# Formula 1 Noni



## Red Cedar Farm (Dec 19, 2012)

Hey guys....just wondering if any of you have ever used Formula 1 Noni supplement, or have any experience with it? I'm considering putting Elvis on this, but would like more input before I do.
THANKS!


----------



## Speed Racer (Oct 21, 2009)

Never heard of it.


----------



## Red Cedar Farm (Dec 19, 2012)

I saw something on RFD TV about it, and went to their website f1equine.com to check it out. It sounds like an amazing product, but if there is anyone out there who has ever used it or knows of someone who has, I would really like to hear what your review of this supplement is.


----------



## walkinthewalk (Jul 23, 2008)

This is the day for folks to talk about things I have never heard of and I have to Go Googling:shock:

Morinda citrifolia: The Noni ~ Medicinal Uses

Interesting stuff, this Morinda Citrifolia -- almost too good to be true interesting stuff. The link discusses it for human use and at the very bottom issues a warning in big red letters:



> *WARNING: YOU SHOULD NOT USE NONI FOR MEDICINAL PURPOSES WITHOUT CONSULTING YOUR DOCTOR FIRST!!!
> Noni can interfere with some medication you might be taking, such as coumadin or warfarin.
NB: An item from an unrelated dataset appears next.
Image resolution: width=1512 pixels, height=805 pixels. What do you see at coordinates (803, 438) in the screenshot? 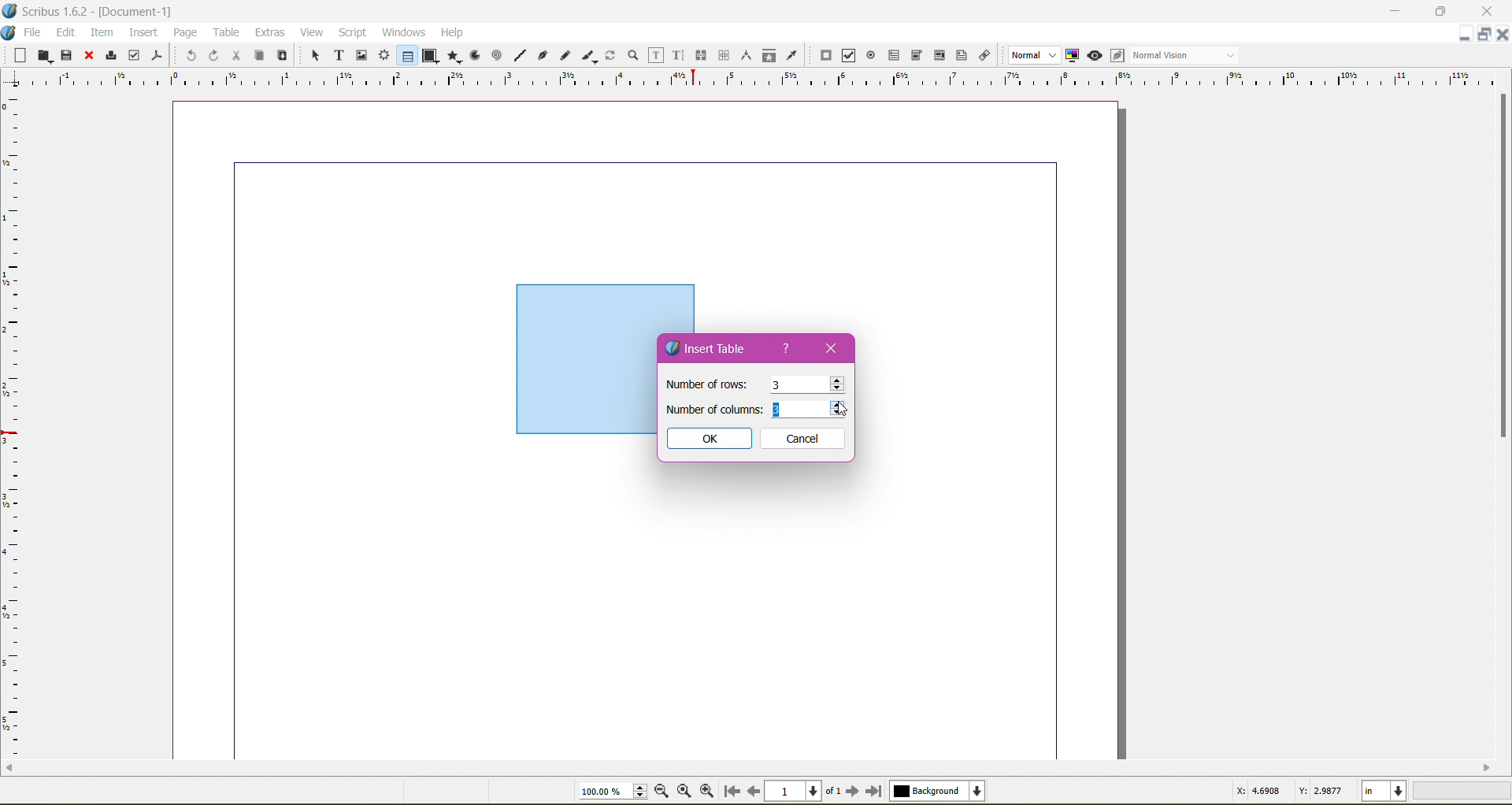
I see `Cancel` at bounding box center [803, 438].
People with potassium-restricted diets should avoid eating Noni due to liver, kidney and heart problems.*




That would make me wonder if the same thing applies to horses that are on potassium restricted diets due to HYPP and I think EPSM?


----------



## Red Cedar Farm (Dec 19, 2012)

Oooo....good to know! Even if the horse doesn't have hypp, if there is an underlying issue with the kidneys or liver, this could definitely be a bad thing. Thank you for the heads up!


----------



## SundayFeathers (Jan 28, 2014)

I have been using Formula 1 Noni for 3 yrs, and prior to that a different brand for apron 10 yrs…. If i had to choose only one supplement for my horses I would choose F1 Noni!!! I have all my horses on it, from my old men (34 yrs old) my current barrel horse to my new FG Filly. What would you like to know about it?


----------



## BarrelracingArabian (Mar 31, 2010)

My trainer uses it on her barrel horses. Her palomino mare has done amazing on it


----------



## VHDhorses (Mar 9, 2014)

F1 Noni is an amazing supplement! We started selling it about 3 months ago after seeing amazing results with our horses! We train performance horses and have found in our program with the right joint supplement and F1Noni we no longer have to do injections and the nice part is it treats the whole horse. If you have and any questions you can send me a PM I'm more than happy to help in any way I can. 
_Posted via Mobile Device_


----------



## txshorserider (Jan 17, 2013)

In highschool I worked at a ranch and we had an anyhydrosis mare....OTTB that couldnt sweet. We put her on the noni juice and had better resullts on that than the normal meds recc. for it.


----------



## azdomingo (Sep 2, 2014)

SundayFeathers said:


> I have been using Formula 1 Noni for 3 yrs, and prior to that a different brand for apron 10 yrs…. If i had to choose only one supplement for my horses I would choose F1 Noni!!! I have all my horses on it, from my old men (34 yrs old) my current barrel horse to my new FG Filly. What would you like to know about it?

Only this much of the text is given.